▶ Data in this exercise
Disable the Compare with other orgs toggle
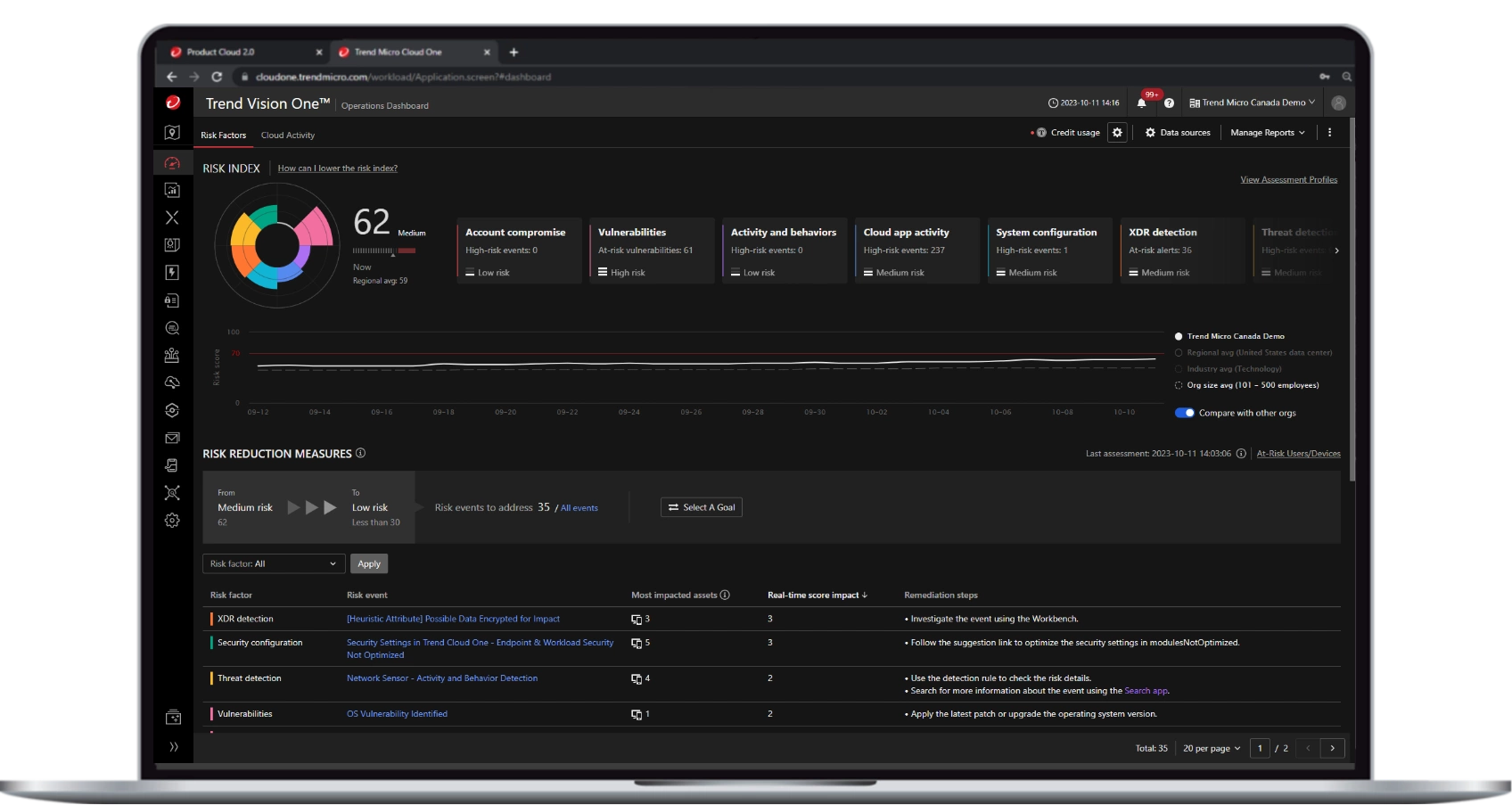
--
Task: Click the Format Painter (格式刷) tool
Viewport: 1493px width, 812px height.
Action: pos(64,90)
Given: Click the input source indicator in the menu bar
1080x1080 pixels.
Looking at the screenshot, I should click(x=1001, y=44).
* * *
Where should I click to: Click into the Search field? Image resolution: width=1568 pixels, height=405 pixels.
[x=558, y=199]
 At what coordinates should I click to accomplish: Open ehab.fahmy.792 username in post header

▶ Exercise
All lines above from the one containing "Where should I" to the one containing "At what coordinates" must be repeated exactly, both lines included, and no others.

▶ Answer box
Where should I click to: Click into the Search field? Image resolution: width=1568 pixels, height=405 pixels.
[x=558, y=199]
 At what coordinates should I click to accomplish: Open ehab.fahmy.792 username in post header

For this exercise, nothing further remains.